# Core principle of crawling
Crawling is the process of analyzing HTML structure and automatically extracting only the data that follow specific patterns.

**Preparing the Edge driver file**
- Enter **edge://version** in the Edge address bar to check the browser’s major version number.
- Download the WebDriver that matches your version from the official page below:

  https://developer.microsoft.com/ko-kr/microsoft-edge/tools/webdriver/?form=MA13LH#downloads
  
- Create a C:\WebDriver folder and place the msedgedriver.exe file inside it.

**Select a webtoon of interest**
- Open webtoons.com in your browser.
- Click any series you want.
- Copy the URL of the episode list page for that series.

https://www.webtoons.com/en/romance/the-mafia-nanny/list?title_no=5879

### Import libraries

In [None]:
pip install selenium

In [None]:
pip install beautifulsoup4

In [None]:
pip install tqdm

In [1]:
from selenium import webdriver
from selenium.webdriver.common.by import By
from selenium.webdriver.support.ui import WebDriverWait
from selenium.webdriver.support import expected_conditions as EC
from selenium.webdriver.edge.service import Service
from selenium.webdriver.edge.options import Options

from bs4 import BeautifulSoup
from tqdm import tqdm
import time
import pandas as pd

- selenium → browser control (clicking, opening URLs, locating elements, etc.)

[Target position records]
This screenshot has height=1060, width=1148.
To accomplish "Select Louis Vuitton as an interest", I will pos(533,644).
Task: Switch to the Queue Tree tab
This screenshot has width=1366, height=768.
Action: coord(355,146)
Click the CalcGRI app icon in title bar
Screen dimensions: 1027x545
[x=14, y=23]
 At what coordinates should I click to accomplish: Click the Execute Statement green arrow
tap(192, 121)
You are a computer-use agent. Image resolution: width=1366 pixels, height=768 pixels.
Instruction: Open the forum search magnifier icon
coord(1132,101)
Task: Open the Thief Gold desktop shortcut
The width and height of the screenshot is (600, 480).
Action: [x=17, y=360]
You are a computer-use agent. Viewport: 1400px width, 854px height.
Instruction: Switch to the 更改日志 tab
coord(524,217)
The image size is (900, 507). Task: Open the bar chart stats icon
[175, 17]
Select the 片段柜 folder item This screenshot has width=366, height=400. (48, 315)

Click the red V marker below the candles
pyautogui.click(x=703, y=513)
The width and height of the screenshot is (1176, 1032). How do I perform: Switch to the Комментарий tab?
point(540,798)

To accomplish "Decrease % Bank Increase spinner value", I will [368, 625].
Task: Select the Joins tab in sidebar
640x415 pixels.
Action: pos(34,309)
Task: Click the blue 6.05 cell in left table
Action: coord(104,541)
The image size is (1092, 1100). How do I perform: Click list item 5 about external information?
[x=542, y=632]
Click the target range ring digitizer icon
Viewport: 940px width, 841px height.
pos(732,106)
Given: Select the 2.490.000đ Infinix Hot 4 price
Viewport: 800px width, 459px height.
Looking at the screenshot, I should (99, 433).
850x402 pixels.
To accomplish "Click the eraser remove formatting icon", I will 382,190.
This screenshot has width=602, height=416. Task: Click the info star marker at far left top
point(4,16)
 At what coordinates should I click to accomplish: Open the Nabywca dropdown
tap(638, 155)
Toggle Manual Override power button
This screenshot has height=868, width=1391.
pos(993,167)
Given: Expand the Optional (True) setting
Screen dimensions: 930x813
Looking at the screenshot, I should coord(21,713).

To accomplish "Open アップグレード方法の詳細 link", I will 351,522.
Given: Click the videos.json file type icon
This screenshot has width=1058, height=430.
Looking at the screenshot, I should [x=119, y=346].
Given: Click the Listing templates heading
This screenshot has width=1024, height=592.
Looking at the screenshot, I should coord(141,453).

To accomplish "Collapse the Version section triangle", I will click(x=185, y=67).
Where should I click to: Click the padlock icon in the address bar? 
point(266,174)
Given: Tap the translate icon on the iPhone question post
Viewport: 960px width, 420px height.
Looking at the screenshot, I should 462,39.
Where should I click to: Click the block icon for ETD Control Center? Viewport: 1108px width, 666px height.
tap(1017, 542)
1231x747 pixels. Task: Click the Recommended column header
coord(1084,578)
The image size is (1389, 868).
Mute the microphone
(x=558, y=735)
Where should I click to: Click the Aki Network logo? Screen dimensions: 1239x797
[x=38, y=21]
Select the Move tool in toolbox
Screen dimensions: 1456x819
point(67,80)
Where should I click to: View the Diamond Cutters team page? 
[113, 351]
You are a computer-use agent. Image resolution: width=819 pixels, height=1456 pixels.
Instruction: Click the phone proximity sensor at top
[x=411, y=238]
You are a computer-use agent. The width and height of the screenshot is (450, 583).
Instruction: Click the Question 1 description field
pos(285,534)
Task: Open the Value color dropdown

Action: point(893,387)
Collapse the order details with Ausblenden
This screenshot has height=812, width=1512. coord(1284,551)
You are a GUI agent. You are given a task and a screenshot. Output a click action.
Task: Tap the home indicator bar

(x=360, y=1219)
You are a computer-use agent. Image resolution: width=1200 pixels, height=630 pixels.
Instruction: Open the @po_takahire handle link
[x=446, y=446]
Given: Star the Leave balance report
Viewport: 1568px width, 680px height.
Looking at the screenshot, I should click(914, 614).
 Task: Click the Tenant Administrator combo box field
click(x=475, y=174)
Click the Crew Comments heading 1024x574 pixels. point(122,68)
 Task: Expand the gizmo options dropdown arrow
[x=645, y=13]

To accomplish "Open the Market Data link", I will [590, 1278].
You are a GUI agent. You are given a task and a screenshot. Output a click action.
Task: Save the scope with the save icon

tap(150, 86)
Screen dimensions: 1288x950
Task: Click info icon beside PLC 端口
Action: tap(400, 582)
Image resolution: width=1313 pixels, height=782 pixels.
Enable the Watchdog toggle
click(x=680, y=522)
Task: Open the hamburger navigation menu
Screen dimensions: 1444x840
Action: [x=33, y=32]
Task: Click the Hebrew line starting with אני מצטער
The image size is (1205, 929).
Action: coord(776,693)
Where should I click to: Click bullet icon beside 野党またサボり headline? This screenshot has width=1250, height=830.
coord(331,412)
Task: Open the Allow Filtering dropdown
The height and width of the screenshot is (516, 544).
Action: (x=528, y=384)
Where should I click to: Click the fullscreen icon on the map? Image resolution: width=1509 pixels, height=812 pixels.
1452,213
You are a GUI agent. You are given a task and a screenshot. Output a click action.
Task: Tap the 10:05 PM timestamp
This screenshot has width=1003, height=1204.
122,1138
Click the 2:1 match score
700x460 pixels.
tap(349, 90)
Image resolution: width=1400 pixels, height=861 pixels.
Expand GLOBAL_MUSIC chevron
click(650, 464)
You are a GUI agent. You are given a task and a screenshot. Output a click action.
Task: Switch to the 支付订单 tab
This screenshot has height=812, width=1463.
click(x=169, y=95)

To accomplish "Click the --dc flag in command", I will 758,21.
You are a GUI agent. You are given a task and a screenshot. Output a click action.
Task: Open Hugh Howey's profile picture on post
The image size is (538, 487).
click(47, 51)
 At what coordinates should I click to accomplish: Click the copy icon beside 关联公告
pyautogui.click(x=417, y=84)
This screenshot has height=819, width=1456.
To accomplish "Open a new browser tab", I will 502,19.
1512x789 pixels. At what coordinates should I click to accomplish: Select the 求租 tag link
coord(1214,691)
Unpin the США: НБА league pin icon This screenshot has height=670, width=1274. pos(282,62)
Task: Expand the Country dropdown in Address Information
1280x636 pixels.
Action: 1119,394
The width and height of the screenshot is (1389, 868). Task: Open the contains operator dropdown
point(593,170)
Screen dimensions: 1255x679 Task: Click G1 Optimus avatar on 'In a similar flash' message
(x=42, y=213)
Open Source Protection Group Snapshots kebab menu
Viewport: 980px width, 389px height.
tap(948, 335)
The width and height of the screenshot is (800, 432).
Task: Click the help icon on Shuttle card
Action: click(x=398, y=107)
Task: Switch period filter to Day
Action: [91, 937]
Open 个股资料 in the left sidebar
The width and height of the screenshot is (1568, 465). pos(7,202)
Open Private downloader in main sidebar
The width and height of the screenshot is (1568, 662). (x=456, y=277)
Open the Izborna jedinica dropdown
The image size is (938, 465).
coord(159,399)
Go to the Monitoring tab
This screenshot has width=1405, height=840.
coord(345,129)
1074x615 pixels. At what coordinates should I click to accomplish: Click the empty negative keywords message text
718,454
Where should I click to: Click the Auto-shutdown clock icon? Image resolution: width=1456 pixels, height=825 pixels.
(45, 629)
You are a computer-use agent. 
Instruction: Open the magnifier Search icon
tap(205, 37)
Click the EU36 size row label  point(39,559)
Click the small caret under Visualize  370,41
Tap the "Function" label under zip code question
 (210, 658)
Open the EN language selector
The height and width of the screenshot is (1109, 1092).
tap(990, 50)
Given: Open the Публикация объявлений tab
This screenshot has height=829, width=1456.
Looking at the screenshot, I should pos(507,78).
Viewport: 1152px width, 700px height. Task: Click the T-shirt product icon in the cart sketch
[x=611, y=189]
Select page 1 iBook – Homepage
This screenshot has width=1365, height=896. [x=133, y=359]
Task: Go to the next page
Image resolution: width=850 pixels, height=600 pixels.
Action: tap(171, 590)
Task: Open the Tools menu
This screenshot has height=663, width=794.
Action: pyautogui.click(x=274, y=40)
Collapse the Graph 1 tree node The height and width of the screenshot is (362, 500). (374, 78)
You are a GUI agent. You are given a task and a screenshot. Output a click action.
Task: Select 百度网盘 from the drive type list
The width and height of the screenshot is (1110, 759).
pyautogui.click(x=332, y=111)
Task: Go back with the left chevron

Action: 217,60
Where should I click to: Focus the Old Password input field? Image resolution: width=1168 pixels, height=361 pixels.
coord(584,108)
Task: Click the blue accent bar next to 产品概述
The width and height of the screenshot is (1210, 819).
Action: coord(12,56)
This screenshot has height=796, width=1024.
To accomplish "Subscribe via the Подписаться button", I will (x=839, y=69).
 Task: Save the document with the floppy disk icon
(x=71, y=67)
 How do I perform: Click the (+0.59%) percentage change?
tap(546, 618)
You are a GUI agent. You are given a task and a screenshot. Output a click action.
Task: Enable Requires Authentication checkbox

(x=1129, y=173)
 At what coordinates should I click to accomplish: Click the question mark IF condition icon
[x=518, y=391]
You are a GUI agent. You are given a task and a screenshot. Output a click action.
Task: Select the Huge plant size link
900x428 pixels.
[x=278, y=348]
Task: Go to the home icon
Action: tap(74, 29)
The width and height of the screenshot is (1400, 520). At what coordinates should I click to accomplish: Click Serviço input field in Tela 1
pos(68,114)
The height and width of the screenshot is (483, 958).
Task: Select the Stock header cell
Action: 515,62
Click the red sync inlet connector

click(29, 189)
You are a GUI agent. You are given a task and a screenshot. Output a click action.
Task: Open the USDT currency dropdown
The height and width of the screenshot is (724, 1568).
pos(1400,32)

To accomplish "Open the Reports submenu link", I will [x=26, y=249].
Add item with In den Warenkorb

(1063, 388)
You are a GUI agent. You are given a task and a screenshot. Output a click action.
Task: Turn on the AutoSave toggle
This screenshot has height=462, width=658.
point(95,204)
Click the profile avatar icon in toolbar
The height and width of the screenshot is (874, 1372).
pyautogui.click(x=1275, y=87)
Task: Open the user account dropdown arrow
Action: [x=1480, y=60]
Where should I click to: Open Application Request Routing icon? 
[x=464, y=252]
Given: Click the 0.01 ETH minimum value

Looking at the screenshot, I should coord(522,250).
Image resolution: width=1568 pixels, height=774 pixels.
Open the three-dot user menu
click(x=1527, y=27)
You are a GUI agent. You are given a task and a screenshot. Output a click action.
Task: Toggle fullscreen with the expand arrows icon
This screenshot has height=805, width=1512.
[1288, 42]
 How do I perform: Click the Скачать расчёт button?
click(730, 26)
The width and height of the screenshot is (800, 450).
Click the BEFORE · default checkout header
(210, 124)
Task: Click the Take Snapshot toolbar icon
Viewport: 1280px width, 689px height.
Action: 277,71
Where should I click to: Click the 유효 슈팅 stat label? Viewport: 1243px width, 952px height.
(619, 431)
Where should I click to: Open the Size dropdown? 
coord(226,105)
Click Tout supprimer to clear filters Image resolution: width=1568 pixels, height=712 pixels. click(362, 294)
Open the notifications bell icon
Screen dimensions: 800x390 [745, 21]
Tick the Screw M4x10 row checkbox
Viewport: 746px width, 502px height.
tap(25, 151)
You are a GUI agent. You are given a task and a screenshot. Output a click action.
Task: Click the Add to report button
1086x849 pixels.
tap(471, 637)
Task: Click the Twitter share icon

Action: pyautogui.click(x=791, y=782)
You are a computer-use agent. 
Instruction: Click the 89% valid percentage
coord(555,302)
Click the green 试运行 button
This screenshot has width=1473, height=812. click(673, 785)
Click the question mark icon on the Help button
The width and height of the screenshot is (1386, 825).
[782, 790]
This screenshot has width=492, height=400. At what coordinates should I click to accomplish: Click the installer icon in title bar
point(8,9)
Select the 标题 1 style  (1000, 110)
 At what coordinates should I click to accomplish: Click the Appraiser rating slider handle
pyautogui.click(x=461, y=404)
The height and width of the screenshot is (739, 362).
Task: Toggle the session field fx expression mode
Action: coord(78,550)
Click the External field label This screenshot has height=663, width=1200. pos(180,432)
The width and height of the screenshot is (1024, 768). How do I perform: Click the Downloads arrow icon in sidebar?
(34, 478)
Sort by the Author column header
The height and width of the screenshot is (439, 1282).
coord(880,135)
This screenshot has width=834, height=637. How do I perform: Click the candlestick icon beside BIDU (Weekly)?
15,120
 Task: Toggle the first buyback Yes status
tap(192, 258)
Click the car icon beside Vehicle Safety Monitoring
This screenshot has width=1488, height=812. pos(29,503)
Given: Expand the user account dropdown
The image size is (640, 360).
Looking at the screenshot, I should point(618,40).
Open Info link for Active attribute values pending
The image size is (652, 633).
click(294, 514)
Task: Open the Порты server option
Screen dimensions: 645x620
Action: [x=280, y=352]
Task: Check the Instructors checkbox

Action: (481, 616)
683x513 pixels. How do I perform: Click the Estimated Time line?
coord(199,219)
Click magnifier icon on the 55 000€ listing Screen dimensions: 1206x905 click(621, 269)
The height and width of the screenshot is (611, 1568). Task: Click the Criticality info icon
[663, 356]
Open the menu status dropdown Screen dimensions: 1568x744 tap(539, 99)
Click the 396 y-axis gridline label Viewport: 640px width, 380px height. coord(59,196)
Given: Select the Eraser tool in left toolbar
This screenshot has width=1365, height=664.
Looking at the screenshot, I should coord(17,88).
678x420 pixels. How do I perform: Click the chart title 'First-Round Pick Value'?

### STATED PROBLEM 1
Name every package that the crawling tutorial installs with pip.
### STATED PROBLEM 2
Edit the listing from the line with "This screenshot has width=602, height=416." up to and including the line with "coord(1084,578)", changing "Given" to "Objective" and leaving everything else unchanged. Return only those lines.
The listing is unrelated to the text.

### TASK RESPONSE 1
selenium, beautifulsoup4, tqdm

### TASK RESPONSE 2
This screenshot has width=602, height=416. Task: Click the info star marker at far left top
point(4,16)
 At what coordinates should I click to accomplish: Open the Nabywca dropdown
tap(638, 155)
Toggle Manual Override power button
This screenshot has height=868, width=1391.
pos(993,167)
Objective: Expand the Optional (True) setting
Screen dimensions: 930x813
Looking at the screenshot, I should coord(21,713).

To accomplish "Open アップグレード方法の詳細 link", I will 351,522.
Objective: Click the videos.json file type icon
This screenshot has width=1058, height=430.
Looking at the screenshot, I should [x=119, y=346].
Objective: Click the Listing templates heading
This screenshot has width=1024, height=592.
Looking at the screenshot, I should coord(141,453).

To accomplish "Collapse the Version section triangle", I will click(x=185, y=67).
Where should I click to: Click the padlock icon in the address bar? 
point(266,174)
Objective: Tap the translate icon on the iPhone question post
Viewport: 960px width, 420px height.
Looking at the screenshot, I should 462,39.
Where should I click to: Click the block icon for ETD Control Center? Viewport: 1108px width, 666px height.
tap(1017, 542)
1231x747 pixels. Task: Click the Recommended column header
coord(1084,578)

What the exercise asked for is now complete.